Ma in cosa consiste il polo impiantistico integrato progettato a suo tempo da Ecoambiente? In tre distinti impianti: il primo è il trattamento meccanico biologico (simile a quello di Colfelice); il secondo per il trattamento del percolato prodotto dagli invasi della discarica (sono i liquami che si generano nella discarica a mano a mano che i rifiuti diventano inerti); il terzo per il trattamento della frazione organica (la lavorazione degli avanzi di cucina e degli sfalci dei campi).

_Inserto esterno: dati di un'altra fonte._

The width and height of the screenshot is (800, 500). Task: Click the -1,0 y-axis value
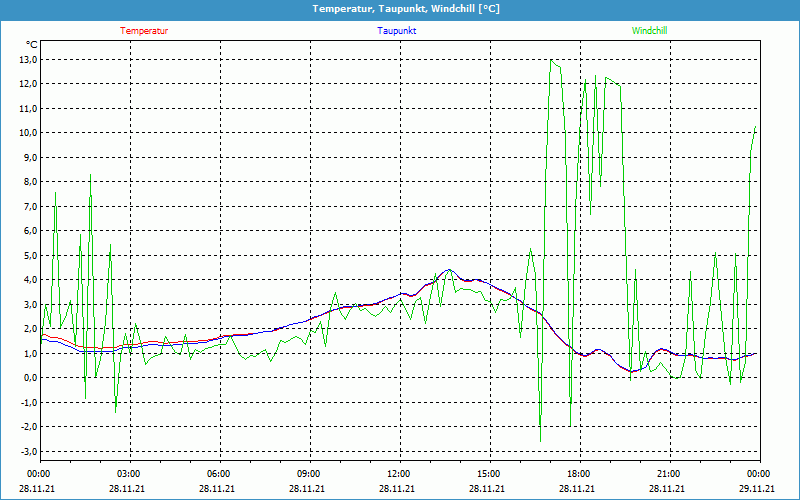coord(26,402)
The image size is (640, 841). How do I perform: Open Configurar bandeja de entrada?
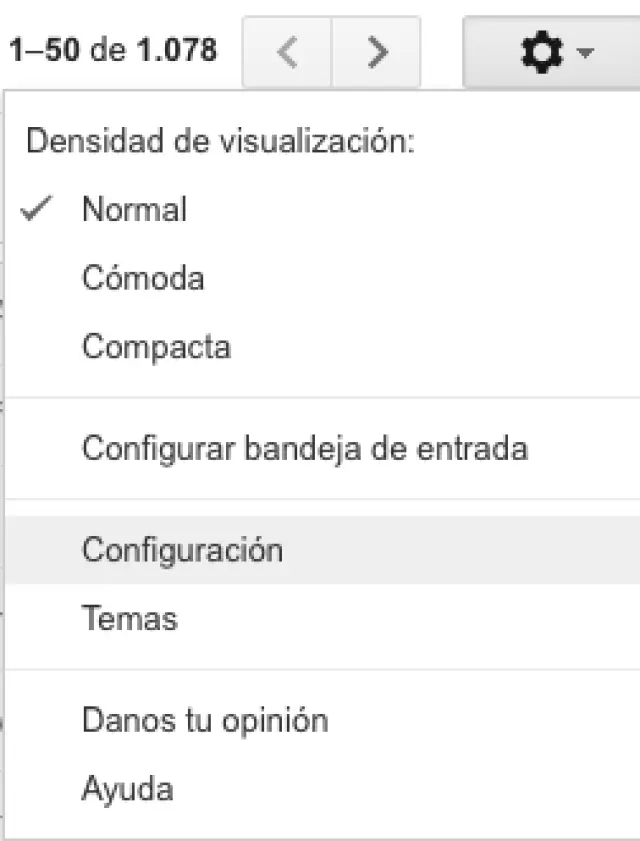304,448
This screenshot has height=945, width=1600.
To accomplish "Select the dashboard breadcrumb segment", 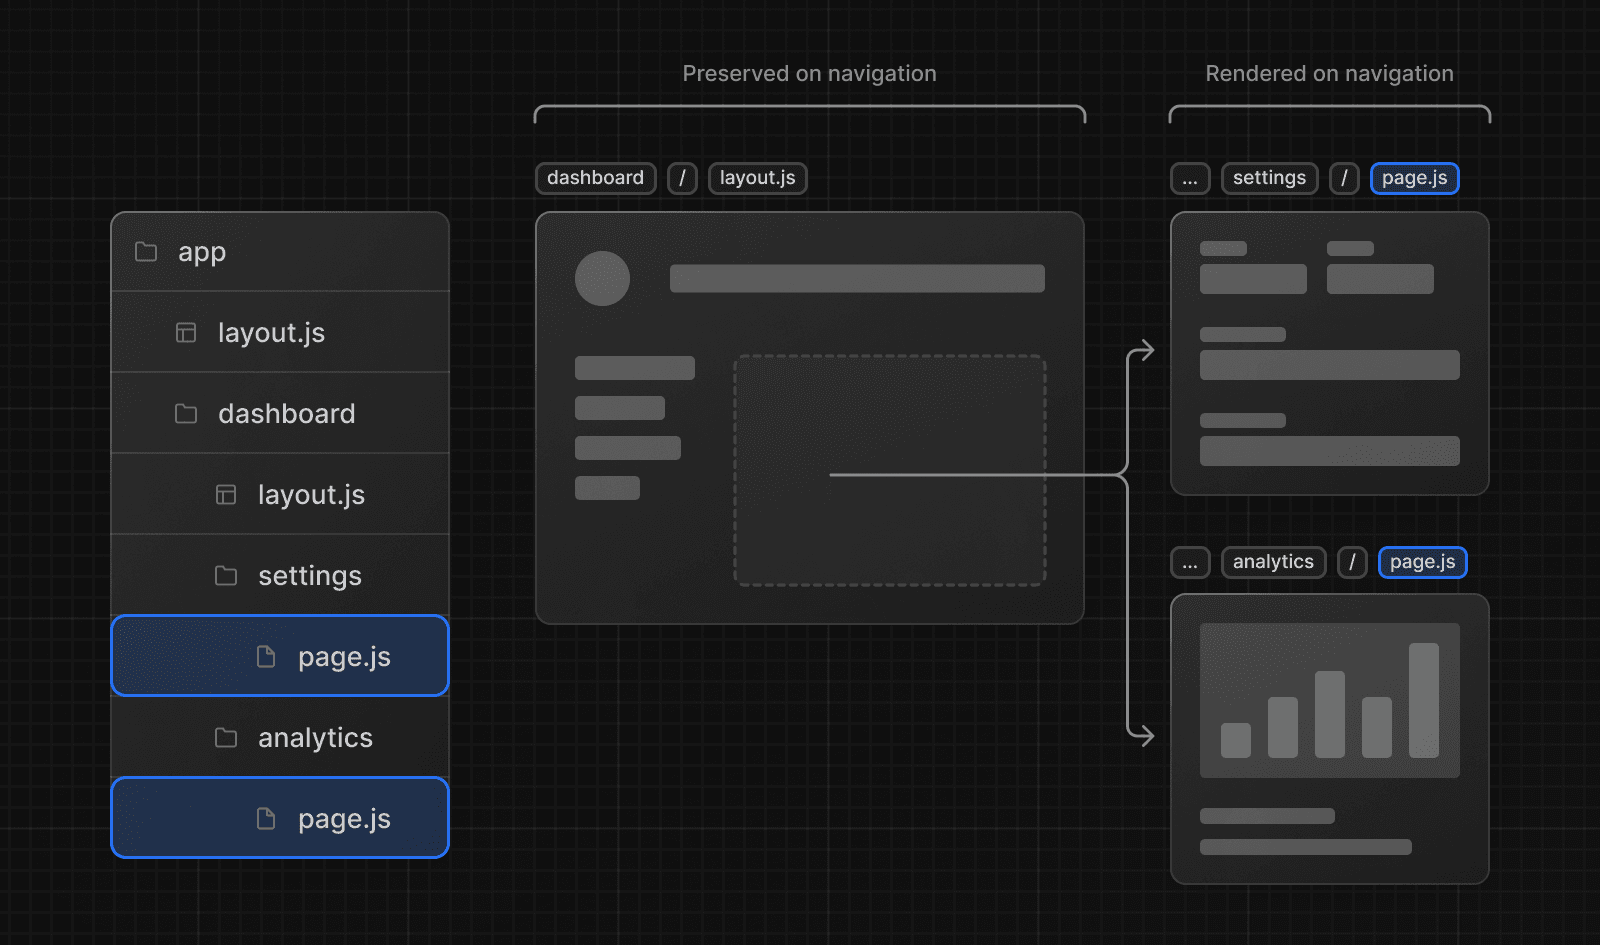I will [595, 178].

Il braccio di ferro di Ecoambiente

La società oggi fa parte del gruppo Cerroni. Ha più volte sottolineato la sua volontà di realizzare quel polo per proseguire la propria attività. Una precondizione per continuare a operare sul sito di Montello, inclusa la bonifica, al centro del braccio di ferro con il Comune di Latina.

Un braccio di ferro che, all’epoca in cui proprietario della società, indirettamente, era lo stesso Comune, costituì per lungo tempo anche un paradosso.

Se questa sentenza potrebbe mettere una parola fine sul polo, Ecoambiente ha in piedi altri ricorsi e appelli al Consiglio di Stato. L’ultimo, contro il quale si è costituita in difesa l’amministrazione di piazza del Popolo, è di un mese fa. Chiede la riforma della sentenza del Tar che aveva bocciato un ricorso di Ecoambiente per impugnare il verbale della conferenza di servizi del dicembre 2019. Solo una parte di quel verbale: la parte in cui si diffidava la società, sempre dichiaratasi estranea all’inquinamento del sito, a eseguire il capping (copertura) per il bacino S0, il primo che fu coltivato, risalente agli anni ’70.